Surat Berharga Bank Indonesia

Surat Berharga Bank Indonesia\

Terdapat beberapa surat berharga yang diterbitkan oleh BI antara lain :

  1. Sertifikat Bank Indonesia (SBI): Surat berharga dalam mata uang rupiah yang diterbitkan oleh BI sebagai pengakuan hutang berjangka waktu pendek dan merupakan salah satu piranti Operasi Pasar Terbuka.
  2. Sertifikat Bank Indonesia Syariah (SBIS): Surat Berharga berdasarkan prinsip syariah berjangka pendek dalam mata uang rupiah yang diterbitkan oleh BI.
  3. Surat Utang Negara (SUN) : terdiri dari surat perbendaharaan negara (SPN) dan obigasi negara.
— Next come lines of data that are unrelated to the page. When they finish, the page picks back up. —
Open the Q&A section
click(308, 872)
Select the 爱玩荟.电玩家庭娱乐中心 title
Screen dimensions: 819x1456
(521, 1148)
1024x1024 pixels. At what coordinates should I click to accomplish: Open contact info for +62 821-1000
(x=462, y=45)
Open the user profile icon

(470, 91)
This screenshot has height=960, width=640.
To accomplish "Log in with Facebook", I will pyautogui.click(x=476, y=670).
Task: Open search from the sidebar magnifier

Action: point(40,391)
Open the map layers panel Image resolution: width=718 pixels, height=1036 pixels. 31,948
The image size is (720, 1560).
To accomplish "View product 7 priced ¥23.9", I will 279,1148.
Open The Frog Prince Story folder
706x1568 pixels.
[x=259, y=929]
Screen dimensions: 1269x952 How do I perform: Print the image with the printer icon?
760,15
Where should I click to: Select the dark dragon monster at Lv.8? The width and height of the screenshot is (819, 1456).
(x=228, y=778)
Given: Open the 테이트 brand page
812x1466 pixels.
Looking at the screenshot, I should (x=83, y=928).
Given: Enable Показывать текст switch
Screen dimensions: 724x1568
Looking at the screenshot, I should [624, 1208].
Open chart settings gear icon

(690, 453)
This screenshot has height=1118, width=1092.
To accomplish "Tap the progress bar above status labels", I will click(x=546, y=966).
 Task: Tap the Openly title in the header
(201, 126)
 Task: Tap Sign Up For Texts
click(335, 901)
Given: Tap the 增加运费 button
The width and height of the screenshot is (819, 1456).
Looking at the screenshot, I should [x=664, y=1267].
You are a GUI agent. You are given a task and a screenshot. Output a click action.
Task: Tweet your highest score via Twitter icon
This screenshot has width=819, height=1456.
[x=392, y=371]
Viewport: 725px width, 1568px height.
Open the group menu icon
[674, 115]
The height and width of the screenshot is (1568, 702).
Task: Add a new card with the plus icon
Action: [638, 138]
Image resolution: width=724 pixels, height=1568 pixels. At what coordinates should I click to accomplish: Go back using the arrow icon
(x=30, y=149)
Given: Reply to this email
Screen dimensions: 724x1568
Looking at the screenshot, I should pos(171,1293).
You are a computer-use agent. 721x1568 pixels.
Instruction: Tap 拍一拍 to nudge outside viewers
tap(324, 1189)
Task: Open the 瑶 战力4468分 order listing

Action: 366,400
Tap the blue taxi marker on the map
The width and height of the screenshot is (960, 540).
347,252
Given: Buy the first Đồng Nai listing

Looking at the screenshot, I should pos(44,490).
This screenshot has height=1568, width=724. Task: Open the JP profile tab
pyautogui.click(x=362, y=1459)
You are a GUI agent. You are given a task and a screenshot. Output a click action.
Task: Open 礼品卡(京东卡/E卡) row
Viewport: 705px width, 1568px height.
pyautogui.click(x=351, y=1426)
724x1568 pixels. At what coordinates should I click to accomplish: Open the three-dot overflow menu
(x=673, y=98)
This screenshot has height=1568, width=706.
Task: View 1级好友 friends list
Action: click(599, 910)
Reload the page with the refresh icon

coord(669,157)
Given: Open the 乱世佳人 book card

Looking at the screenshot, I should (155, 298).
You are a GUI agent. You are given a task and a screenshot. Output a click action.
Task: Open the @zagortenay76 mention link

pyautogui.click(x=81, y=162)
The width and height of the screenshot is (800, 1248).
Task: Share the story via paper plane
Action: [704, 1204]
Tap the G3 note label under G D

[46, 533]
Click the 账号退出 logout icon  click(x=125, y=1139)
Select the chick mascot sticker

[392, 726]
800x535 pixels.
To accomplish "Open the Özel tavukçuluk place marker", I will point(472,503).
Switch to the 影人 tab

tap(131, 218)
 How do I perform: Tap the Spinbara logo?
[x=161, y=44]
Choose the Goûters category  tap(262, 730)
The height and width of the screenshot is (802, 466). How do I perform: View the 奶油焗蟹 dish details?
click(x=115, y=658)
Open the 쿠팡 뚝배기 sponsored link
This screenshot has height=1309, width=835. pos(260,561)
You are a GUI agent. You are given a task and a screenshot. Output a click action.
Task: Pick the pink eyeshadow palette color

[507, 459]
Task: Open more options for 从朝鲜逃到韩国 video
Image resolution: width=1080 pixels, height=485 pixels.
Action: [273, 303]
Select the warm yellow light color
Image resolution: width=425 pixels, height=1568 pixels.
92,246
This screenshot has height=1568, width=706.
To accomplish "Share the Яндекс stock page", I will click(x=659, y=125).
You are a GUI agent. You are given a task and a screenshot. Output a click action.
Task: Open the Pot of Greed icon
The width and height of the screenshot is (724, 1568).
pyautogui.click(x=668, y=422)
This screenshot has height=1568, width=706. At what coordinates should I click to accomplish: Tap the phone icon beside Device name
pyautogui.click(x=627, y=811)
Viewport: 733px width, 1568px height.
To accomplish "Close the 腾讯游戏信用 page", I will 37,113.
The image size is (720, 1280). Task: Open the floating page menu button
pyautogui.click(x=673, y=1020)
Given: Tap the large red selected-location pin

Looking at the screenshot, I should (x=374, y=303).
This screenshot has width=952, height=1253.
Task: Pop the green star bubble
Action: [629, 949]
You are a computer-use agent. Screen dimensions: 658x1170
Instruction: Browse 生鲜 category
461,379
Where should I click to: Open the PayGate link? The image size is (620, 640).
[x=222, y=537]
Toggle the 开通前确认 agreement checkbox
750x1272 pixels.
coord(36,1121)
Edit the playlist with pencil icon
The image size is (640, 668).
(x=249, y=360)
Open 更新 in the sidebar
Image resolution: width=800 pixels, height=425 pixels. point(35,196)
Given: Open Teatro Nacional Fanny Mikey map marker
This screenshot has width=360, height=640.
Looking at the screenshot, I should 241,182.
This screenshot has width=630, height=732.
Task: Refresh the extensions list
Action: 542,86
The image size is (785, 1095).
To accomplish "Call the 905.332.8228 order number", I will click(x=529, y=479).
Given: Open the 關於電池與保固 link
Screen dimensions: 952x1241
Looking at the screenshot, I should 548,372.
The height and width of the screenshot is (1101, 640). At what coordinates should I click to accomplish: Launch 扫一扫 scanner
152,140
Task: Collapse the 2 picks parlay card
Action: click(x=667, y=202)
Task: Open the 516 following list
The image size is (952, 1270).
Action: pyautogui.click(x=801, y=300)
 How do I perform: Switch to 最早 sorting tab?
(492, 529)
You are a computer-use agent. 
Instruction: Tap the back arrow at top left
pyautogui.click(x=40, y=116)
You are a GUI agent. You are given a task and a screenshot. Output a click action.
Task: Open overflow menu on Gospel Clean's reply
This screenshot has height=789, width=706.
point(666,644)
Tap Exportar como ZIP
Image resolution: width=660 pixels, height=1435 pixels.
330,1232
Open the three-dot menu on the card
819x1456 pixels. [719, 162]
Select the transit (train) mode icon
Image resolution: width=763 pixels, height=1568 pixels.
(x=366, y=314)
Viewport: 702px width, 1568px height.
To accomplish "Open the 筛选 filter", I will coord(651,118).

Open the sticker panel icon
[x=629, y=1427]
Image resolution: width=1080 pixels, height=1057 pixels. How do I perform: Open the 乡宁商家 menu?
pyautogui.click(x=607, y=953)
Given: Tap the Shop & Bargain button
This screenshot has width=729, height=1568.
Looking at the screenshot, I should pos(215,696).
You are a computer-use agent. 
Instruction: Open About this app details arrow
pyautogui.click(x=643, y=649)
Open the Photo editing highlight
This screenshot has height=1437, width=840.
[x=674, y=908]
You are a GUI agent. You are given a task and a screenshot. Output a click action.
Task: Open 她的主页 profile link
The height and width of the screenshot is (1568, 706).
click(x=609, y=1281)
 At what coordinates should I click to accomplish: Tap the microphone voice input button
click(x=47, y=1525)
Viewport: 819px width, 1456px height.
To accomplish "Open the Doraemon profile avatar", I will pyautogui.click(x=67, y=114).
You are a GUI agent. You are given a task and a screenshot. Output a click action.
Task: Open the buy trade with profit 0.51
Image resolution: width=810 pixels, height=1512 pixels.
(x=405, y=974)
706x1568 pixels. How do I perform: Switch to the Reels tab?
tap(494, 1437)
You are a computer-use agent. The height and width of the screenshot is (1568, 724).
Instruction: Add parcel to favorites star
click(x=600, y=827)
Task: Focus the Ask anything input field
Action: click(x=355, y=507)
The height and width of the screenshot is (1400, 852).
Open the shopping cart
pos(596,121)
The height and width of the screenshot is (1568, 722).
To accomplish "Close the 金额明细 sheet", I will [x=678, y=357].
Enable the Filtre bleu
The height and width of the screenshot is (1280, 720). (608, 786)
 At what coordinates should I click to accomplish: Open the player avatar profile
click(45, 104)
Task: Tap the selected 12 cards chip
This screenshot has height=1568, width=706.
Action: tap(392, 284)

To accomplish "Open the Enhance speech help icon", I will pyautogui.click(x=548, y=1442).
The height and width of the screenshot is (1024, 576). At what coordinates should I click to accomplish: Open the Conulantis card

SPN berjangka waktu sampai dengan 12 bulan dengan pembayaran bunga secara diskonto, sedangkan obligasi negara berjangka waktu lebih dari 12 bulan dengan kupon dan atau dengan pembayaran bunga secara diskonto.
  1. Kebijakan Moneter

Secara umum dikenal 4 jenis rezim kebijakan moneter sebagai berikut :

  1. Monetary Targeting : Kebijakan ini dilaksanakan untuk mengendalikan uang yang beredar sebagai sasaran antara dan uang primer sebagai sasaran operasional berdasarkan kestabilan permintaan uang.
  2. Exchange Rate Targeting ; Kebijakan ini dilaksanakan untuk mengendalikan nilai tukar sebagai sasaran antara untuk mencapai sasaran akhir.
  3. Inflation Targeting : Kebijakan ini dilaksanakan untuk memfokuskan sasaran akhir pada targer inflasi berdasarkan saluran transmisi moneter yang tersedia. Kebijakan ini pada umumnya dikombinasikan dengan suku bunga untuk menentukan sasaran operasional.
  4. Implicit Nominal Achor : Kebijakan ini dilaksanakan semata-mata berdasarkan penilaian dan keyakinan Dewan Gubernur bank Sentral tanpa disertai penetapan sasaran akhir dan sasaran antara tertentu. Untuk penetapan sasaran operasional biasanya Dewan Gubernur menggunakan suku bunga sebagai acuannya.